Kapitalisasi pertanian di Indonesia seringkali dianggap sebagai solusi untuk meningkatkan produktivitas dan efisiensi sektor pertanian. Pendekatan ini melibatkan investasi modal besar dan penerapan teknologi canggih untuk memajukan pertanian Nusantara. Namun, pertanyaannya adalah apakah kapitalisasi benar-benar akan memberikan manfaat yang signifikan atau malah meningkatkan ketimpangan di kalangan petani kecil.
Meskipun kapitalisasi sudah terjadi pada sektor komoditas perkebunan seperti kelapa sawit dan kopi, namun belum merata di sektor hortikultura. Petani hortikultura masih mengandalkan modal sendiri, teknologi tradisional, dan sistem distribusi yang kurang efisien. Dengan adanya modal besar, sektor hortikultura diharapkan dapat memperkuat infrastruktur, meningkatkan produktivitas, dan menciptakan nilai tambah yang tinggi baik untuk pasar lokal maupun ekspor.
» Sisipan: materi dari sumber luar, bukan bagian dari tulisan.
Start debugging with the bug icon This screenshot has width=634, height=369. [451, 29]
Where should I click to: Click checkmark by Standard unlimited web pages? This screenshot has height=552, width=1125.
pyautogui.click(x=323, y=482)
Namun, tantangan terbesar terletak pada implementasi kapitalisasi yang baik. Kapitalisasi yang terlalu cepat dan tidak inklusif dapat mengancam kedaulatan pangan nasional, menyebabkan ketimpangan akses sumber daya, dan mengarah pada eksploitasi sumber daya alam. Oleh karena itu, kapitalisasi perlu diimbangi dengan reformasi struktural yang mendukung keberlangsungan pertanian di Indonesia.
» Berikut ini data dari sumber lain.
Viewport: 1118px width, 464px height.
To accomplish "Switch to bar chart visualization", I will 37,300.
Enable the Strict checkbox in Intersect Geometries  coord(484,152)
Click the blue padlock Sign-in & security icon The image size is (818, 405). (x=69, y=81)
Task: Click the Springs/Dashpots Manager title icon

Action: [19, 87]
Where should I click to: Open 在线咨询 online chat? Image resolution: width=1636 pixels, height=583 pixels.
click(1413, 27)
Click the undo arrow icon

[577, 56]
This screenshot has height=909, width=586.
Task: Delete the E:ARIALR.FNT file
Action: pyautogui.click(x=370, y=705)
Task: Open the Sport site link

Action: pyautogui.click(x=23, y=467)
Dalam konteks ini, kapitalisasi pertanian harus dijalankan dengan prinsip-prinsip inklusif, partisipatif, dan berkelanjutan. Hal ini berarti bahwa modal besar harus digunakan untuk memperkuat posisi petani, meningkatkan kapasitas lokal, dan mendorong inovasi sesuai dengan ekosistem pertanian Indonesia. Dengan pendekatan yang mendukung keberlanjutan dan inklusivitas, kapitalisasi pertanian dapat menjadi alat yang efektif untuk memajukan sektor pertanian Nusantara.